Inc., 85 Broad Street, 26th Floor, New York, New York, 10004, Attn:
Syndicate Prospectus Department, or by telephone at (212) 667-8563, or
by e-mail to EquityProspectus@opco.com.
This press release shall not constitute an offer to sell or the
solicitation of an offer to buy, nor shall there be any sale of, the
shares in any state or other jurisdiction in which such offer,
solicitation or sale would be unlawful prior to the registration or
qualification under the securities laws of any such state or other
About BioTime, Inc.
BioTime, Inc. is a clinical-stage biotechnology company focused on
developing and commercializing novel therapies in the field of
regenerative medicine. The foundation of its core therapeutic technology
platform is pluripotent cells that are capable of becoming any of the
cell types in the human body. BioTime, Inc.’s research and other
activities have resulted, over time, in the creation of other
subsidiaries that address other non-therapeutic market opportunities
such as cancer diagnostics, drug development and cell research products,
and mobile health software applications.
BioTime, Inc.’s common stock is traded on the NYSE MKT under the symbol
BTX. For more information, please visit www.biotimeinc.com
or connect with the company on Twitter, LinkedIn, Facebook, YouTube, and
Certain statements contained in this release are “forward-looking
statements” within the meaning of the Private Securities Litigation
Reform Act of 1995. Statements pertaining to future financial and/or
operating results, future growth in research, technology, clinical
development, and potential opportunities for BioTime, Inc. and its
subsidiaries, along with other statements about the future expectations,
beliefs, goals, plans, or prospects expressed by management constitute
forward-looking statements. Any statements that are not historical fact
(including, but not limited to statements that contain words such as
“will,” “believes,” “plans,” “anticipates,” “expects,” “estimates”

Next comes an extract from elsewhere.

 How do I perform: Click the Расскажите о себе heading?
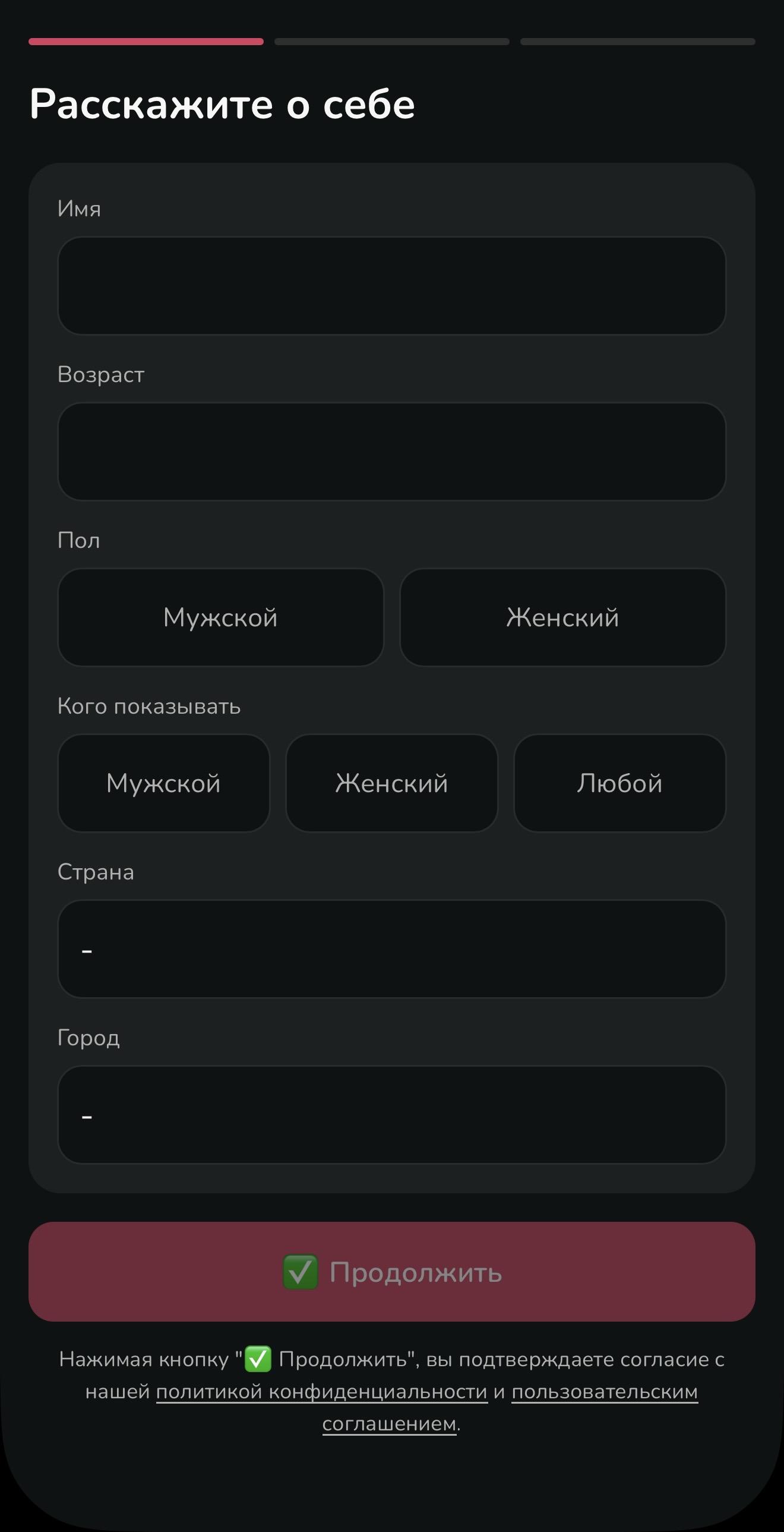click(222, 104)
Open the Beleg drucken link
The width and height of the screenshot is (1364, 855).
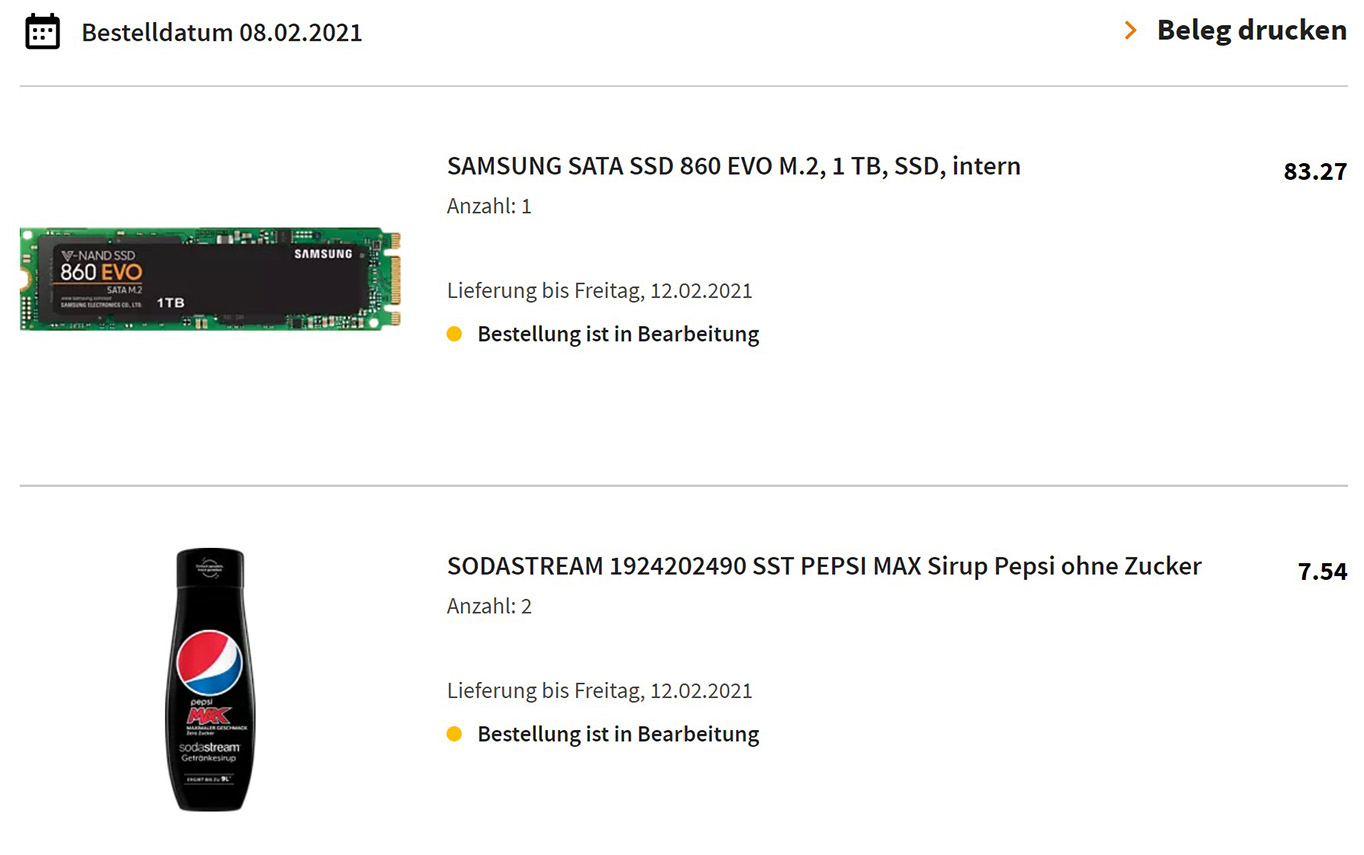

should also be considered to be forward-looking statements.
Forward-looking statements involve risks and uncertainties, including,
without limitation, risks inherent in the development and/or
commercialization of potential products, uncertainty in the results of
clinical trials or regulatory approvals, need and ability to obtain
future capital, and maintenance of intellectual property rights. Actual
results may differ materially from the results anticipated in these
forward-looking statements and as such should be evaluated together with
the many uncertainties that affect the business of BioTime, Inc. and its
subsidiaries, particularly those mentioned in the cautionary statements
found in more detail in the “Risk Factors” section of its Annual Reports
filed with the SEC (copies of which may be obtained at www.sec.gov).
Subsequent events and developments may cause these forward-looking
statements to change. BioTime, Inc. specifically disclaims any
obligation or intention to update or revise these forward-looking
statements as a result of changed events or circumstances that occur
after the date of this release, except as required by applicable law.
To receive ongoing BioTime corporate communications, please click on the
following link to join our email alert list: http://news.biotimeinc.com.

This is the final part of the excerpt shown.